Mr. Station was at the appointed time and place. Patiently waiting for me in a hammock that he had attached from his rear Tuk-tuk roof support the the opposite front support. This country is the hammock capital of the world. Almost anywhere you find people you'll find a hammock. Strung near the rear of small shops where the shopkeeper lazes until a customer walks up. As soon as the transaction is concluded, back to the hammock. I've seen lines of pavilions in the main square on nothing but platforms, roofs and hammocks. Generally filled by men, but women seem to get their 'lax'in time as well.
We then proceeded to 6 more temples. Each less picturesque than the last. Probably more from there being more and more people to get in my photographs and the sun rising higher and hotter to raise my discomfort and reduce the definition of the temples. I started to recognize the same Tuk-tuk' ers at the following temples. Some smiled back knowing we were on the same route and some oblivious to those and probably that around them.
By the time we got to temple number seven it was devoid of trees and shade and engulfed not by picturesque nature but tourists. We stopped in front of one shadeless typical Ankor'ian temple. It looked to me to be nothing except heat and the same thing I had already seen 5 times today.
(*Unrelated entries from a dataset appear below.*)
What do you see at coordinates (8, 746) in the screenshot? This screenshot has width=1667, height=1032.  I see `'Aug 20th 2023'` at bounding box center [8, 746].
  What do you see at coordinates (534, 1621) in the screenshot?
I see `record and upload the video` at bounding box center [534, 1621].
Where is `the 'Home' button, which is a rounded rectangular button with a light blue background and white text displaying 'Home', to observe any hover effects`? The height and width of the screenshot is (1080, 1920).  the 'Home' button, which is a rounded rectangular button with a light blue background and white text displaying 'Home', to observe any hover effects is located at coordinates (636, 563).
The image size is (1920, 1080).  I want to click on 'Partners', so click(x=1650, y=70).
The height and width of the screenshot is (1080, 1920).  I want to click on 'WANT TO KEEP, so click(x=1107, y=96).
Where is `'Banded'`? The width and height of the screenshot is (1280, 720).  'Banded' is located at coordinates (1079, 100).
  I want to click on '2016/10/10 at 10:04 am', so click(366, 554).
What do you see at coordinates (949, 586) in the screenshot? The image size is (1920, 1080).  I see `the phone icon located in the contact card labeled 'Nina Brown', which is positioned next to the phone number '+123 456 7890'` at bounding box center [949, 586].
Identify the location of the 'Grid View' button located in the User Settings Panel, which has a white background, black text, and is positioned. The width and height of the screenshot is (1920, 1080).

I opted out on this one. A combination of getting a little spacey from the heat and not having breakfast were the obvious culprets. "Back to the hotel, James" The guide books all suggest going out in the noon to four time period to avoid the crowds. There is a very good reason there are no tourists out the. It's bloody hot then !
Ry, the tour guide from the Pandaw said he was going to be in Siem Reap these few days I'd be back. I asked Mr. Station to stop by the Hotel Victoria on the way back. This is where I met the group for the cruise ship when I first arrived in town. The desk clerk didn't know who I was talking about, but the bell Captain new exactly who I meant. He told the deskman where to look in the directory and made the call. I'm not sure if I woke him of not but the conversation was certainly sluggish. Then he said "T*****a !! I remember you !" How could he EVER forget me, I asked myself. I had hoped he might be free to do a day or two of guiding me around, but he was already booked by some big wigs from the Pandaw company. Great idea that just didn't work out.
So back at my abode with a belly full of soup and a few fries. Think it's time to go see about a siesta to make up for last night's flying visitor.